▶ **Document text**:
+ + + +

Our approach to indexing EVM events

Our approach to indexing EVM events

Ethereum Virtual Machine (EVM)-compatible blockchains have a neat way for off-chain services to learn about on-chain activity: events.

Hereunder, we explain what they are and how to index them using Rust, with alloy handling the heavy lifting of interacting with the node, and tokio facilitating parallelization.

Introduction to Events

In Solidity, you can declare an event like this:

event Transfer(address indexed from, address indexed to, uint256 value);

and emit it with:

emit Transfer(msg.sender, to, amount);

You can emit events for anything you can imagine, like token transfers, price updates, permissions upgrades, etc. When something important happens on your contract, you emit an event.

From an EVM perspective, events are identified with LOG0, LOG1, LOG2, LOG3, and LOG4 opcodes. They are all the same, and the subindex indicates the number of arguments you can index.

Indexing means that you can filter by any of the indexed fields. You can achieve the same result by indexing everything and then performing the filtering yourself, but that would waste a significant amount of resources. The EVM does it for you.

Our Transfer event will be using the opcode LOG3. That's why we have two indexed topics from and to and one extra for the event signature that we will explain later on.

As you can infer, you can index up to three topics, which would correspond to the LOG4 opcode.

+ + + +

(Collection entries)
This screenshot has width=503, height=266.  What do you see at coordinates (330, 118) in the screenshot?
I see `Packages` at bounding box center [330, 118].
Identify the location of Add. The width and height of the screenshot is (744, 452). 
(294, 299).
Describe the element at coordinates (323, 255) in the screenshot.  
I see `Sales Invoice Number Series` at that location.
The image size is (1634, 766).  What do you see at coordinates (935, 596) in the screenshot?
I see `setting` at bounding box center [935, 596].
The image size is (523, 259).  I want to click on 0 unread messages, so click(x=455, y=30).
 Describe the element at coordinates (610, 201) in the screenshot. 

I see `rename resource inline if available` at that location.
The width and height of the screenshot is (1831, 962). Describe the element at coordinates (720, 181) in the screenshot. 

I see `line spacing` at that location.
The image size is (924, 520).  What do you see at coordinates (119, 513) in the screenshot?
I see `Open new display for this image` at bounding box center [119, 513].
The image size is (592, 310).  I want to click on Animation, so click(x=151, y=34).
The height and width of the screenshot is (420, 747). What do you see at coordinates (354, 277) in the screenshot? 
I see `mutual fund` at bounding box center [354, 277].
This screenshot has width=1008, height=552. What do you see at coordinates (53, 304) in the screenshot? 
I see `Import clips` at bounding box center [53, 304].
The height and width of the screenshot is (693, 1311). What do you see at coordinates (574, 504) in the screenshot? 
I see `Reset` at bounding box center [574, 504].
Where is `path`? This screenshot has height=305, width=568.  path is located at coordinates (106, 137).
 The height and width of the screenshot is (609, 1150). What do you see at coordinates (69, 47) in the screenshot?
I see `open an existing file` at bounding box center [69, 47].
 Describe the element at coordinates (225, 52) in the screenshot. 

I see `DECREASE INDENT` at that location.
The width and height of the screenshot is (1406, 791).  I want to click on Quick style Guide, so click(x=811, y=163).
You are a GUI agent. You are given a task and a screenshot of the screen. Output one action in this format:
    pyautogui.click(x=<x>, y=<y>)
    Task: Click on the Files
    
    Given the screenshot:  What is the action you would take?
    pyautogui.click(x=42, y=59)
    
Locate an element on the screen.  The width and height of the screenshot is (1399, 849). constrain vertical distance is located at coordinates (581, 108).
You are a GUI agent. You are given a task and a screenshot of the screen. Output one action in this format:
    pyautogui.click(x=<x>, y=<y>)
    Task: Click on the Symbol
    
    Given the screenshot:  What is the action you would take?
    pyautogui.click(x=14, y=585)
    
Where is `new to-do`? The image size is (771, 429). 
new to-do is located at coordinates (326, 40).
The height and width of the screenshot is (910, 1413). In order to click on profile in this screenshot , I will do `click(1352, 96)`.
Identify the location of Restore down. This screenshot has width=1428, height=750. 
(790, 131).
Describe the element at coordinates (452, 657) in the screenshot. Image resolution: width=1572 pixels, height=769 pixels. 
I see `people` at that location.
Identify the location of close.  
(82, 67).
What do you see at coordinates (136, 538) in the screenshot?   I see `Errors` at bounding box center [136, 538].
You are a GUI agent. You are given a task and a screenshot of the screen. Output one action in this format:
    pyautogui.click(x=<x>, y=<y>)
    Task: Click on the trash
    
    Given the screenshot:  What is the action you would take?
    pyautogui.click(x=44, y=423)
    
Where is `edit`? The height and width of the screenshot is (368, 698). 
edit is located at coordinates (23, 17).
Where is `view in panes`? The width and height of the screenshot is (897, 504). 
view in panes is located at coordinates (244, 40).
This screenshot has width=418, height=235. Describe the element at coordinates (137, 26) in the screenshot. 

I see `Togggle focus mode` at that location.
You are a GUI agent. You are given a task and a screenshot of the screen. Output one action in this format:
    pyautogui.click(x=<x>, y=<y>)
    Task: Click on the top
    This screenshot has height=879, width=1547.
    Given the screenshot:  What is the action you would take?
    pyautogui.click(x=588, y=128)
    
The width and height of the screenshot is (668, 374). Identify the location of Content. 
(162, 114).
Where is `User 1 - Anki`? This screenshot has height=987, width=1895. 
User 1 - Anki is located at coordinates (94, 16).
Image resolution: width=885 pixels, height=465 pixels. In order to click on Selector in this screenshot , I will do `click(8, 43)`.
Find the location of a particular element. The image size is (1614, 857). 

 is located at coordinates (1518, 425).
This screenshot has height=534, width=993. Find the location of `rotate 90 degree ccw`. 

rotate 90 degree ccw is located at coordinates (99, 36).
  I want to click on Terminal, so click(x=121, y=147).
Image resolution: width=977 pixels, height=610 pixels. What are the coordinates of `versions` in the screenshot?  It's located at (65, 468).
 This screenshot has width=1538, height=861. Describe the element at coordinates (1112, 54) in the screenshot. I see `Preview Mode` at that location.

+ + + +

Set down the passage from the text on indexing EVM events starting with "Indexing means that" and going on through "the LOG4 opcode.", reproducing it verbatim.

Indexing means that you can filter by any of the indexed fields. You can achieve the same result by indexing everything and then performing the filtering yourself, but that would waste a significant amount of resources. The EVM does it for you.

Our Transfer event will be using the opcode LOG3. That's why we have two indexed topics from and to and one extra for the event signature that we will explain later on.

As you can infer, you can index up to three topics, which would correspond to the LOG4 opcode.